A year ago today I remember riding in the van from Heathrow into the city, feeling very relieved that we had actually made it with all of our luggage (three suitcases, two carry-ons, and three laptops) and relieved that our flight, the most turbulent flight I have ever been on, was over. (Thank goodness the over two-hour, nonstop turbulence started around 1 a.m. so that I was too exhausted to be frightened).

I remember looking out the windows of the van and seeing London for the first time--patches of snow that our driver pointed out as unusual (which was comical, considering we'd experience the biggest snowstorm in London in 18 years a few weeks later), funny looking road signs (not to mention the whole driving-on-the-left phenomenon), and how different the buildings looked. Street after street of rowhouses and old apartment blocks--nothing like what we have in the States.

I've shifted so far back to life here, that I have to forcibly correct my memories of this first day: the driver was sitting on the right side of the van, not the left. And it is difficult to not romanticize the entire trip. I had plenty of blue days in London. Even though I was so grateful that my employer allowed me to work at home from our flat, I did get lonely sometimes with no one to interact with during the day. I also hated working a shifted schedule, from 11-7, because it meant having to work for 2 hours after M got home. Finally, we didn't have any friends in London, so it could be isolating at times.

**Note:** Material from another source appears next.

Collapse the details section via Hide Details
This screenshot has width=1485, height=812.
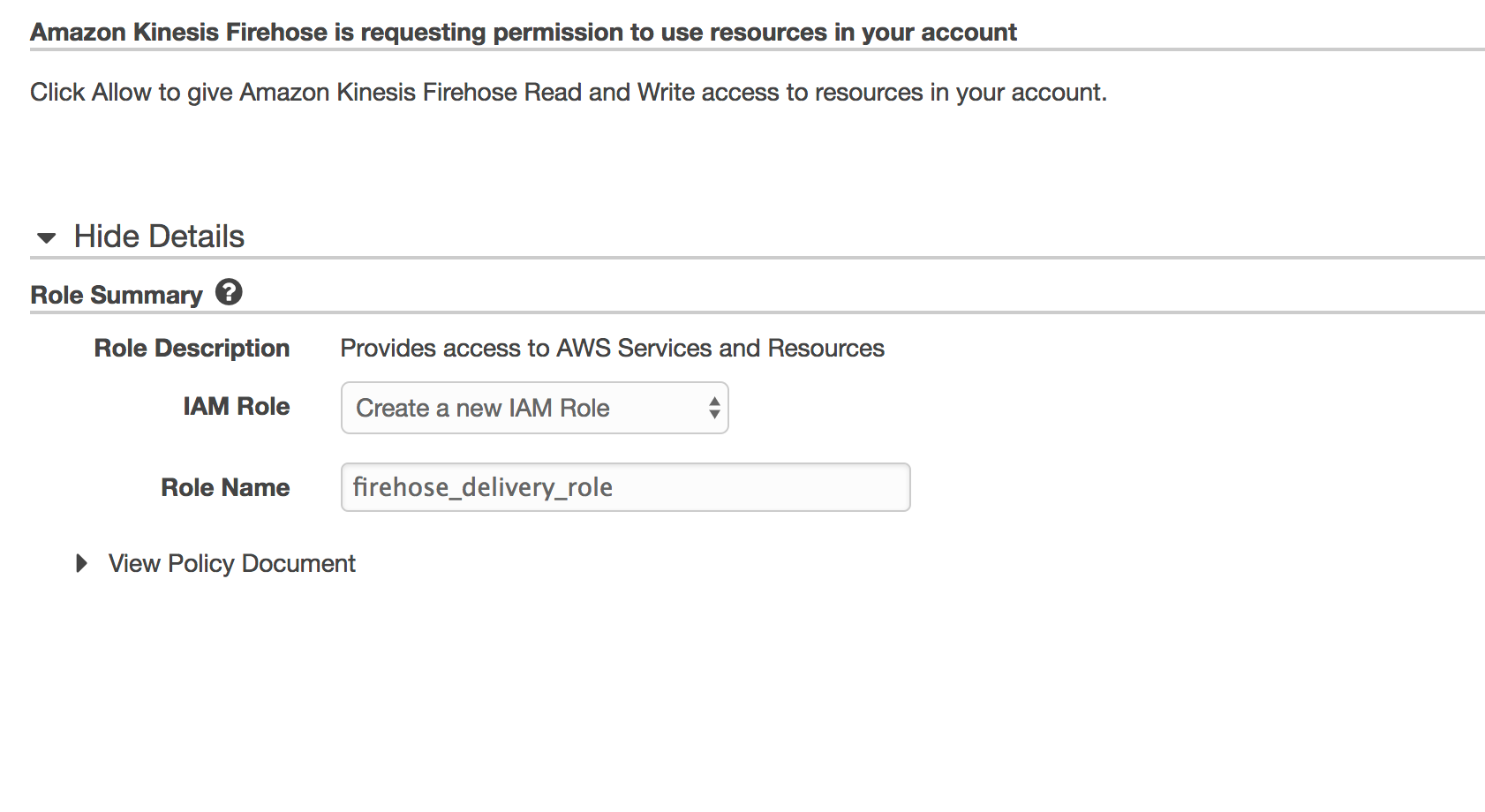click(159, 236)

All those caveats aside, the trip was a once-in-a-lifetime experience, and I am so thankful that I was able to go. I was able to visit so many places and create so many memories, not only with M, but also with the numerous friends and family members that visited during those brief three months. I need to stop feeling sad when I look back at the pictures because I miss it, and start feeling happy that I had the experience at all. :-)

Now, if only M could work on getting that attaché position in Frankfurt . . . (just kidding, M!)

There will be more trips and more adventures for 2010, and a big one coming up next month. Stay tuned!

1 comment:

Mrs. Foot said...

I understand completely how you feel... but I just want to say I'm happy to have you back stateside! :)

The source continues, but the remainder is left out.